PG&E, the major California utility, also issued a statement Wednesday backing the legislation.
California will not be the first state to enact greenhouse gas limits -- a coalition of New England states has tried to do so, with limited success so far. But AB 32 goes further than that effort, curbing emissions not only from power plants but from all major polluters, including oil refineries, factories and cement kilns.

Most scientists agree that carbon dioxide, produced from the burning of fossil fuels, traps heat in the atmosphere and causes the Earth to warm. The impact of global warming could be severe, they say. Among the possible effects: more forest fires and a disruption of the state's drinking water supply, caused by a substantial loss of the Sierra snowpack.

One of the main sticking points in negotiations over the legislation was the role of a so-called "cap-and-trade" program, which would create a marketplace for trading carbon emissions. It would work like this: If a company reduced its carbon emissions to levels below the mandated cap, it could sell its remaining "credits" to another business that was unable to reach the cap.Gov. Arnold Schwarzenegger insisted that such a system be a mandatory part of the state's regulations. Democrats, concerned that a "cap-and-trade" system could cause disproportionately more pollution in
low-income communities, pushed for such a system to be optional. Schwarzenegger ultimately relented on that and other negotiating points, although both sides said a cap-and-trade system will likely be adopted.

As ballyhooed as the bill was, doubts linger about how effective it will be.
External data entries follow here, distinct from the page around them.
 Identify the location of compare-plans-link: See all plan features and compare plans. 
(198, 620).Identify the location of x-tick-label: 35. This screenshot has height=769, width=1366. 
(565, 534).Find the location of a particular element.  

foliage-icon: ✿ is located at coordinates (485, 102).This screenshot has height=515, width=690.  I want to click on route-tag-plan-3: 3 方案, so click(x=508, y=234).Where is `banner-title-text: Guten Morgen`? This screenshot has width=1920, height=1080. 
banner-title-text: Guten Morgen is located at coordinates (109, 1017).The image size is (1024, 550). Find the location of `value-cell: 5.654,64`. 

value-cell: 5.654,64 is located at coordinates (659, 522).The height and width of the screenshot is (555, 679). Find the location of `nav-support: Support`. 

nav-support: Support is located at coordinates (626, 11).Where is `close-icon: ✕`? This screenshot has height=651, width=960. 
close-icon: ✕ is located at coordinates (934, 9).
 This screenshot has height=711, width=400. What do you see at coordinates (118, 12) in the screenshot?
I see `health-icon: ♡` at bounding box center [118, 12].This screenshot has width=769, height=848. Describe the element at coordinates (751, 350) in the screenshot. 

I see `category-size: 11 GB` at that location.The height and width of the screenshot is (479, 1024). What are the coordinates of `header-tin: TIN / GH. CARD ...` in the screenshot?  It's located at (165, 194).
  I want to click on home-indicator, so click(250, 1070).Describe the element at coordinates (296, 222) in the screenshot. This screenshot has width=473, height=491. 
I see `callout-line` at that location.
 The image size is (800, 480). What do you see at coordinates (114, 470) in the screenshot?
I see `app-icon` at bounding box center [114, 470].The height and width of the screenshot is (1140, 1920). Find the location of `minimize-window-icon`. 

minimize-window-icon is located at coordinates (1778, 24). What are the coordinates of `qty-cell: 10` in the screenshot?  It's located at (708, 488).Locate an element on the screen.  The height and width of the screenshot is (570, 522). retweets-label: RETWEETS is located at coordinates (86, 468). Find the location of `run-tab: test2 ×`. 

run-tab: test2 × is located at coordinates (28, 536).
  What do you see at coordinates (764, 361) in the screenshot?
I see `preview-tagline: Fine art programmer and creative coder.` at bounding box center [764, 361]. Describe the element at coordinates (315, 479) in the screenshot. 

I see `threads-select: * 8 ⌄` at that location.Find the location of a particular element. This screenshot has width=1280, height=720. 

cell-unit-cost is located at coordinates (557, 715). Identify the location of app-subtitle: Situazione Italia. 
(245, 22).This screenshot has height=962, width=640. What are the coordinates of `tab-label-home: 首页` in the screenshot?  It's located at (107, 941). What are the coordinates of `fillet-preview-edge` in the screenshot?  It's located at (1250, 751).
One potential problem is "leakage" -- the possibility that utilities, in order to secure an adequate energy supply for the state and at the same time meet the emission mandates, will simply buy more power from neighboring states. That power may come from coal-burning plants, resulting in more greenhouse gas emissions overall.
The bill says only that the Air Resources Board should "minimize leakage."

Still, the agreement, cinched in the final harried days of this year's legislative session, delivers a major election-year victory to Schwarzenegger on an issue of growing importance to voters. Schwarzenegger came into office promising to be a leader on environmental issues and is courting Democrats in his re-election campaign.

A recent poll by the Public Policy Institute of California showed bipartisan concern about global warming and a belief among voters of both parties that the state should take action in the absence of a federal policy.

"Reducing greenhouse gases emissions is an issue we must show leadership on," Schwarzenegger said in a statement. His opponent, Democratic state Treasurer Phil Angelides, said he was glad that legislative leaders resisted changes to the bill suggested by Schwarzenegger that Angelides said would have "gutted" the legislation.

The bill, sponsored by Assembly Speaker Fabian Nunez, D-Los Angeles, and Assemblywoman Fran Pavley, D-Woodland Hills, is expected to sail through the Assembly and Senate despite resistance from Republican lawmakers who are at odds with the governor."The little, bitty adjustment that California is doing does nothing in terms of the whole issue of global warming," said Sen. George Runner, R-Antelope Valley. "So we're just putting at risk California businesses and jobs in an effort to try and show that we are doing something. I just think that's wrong."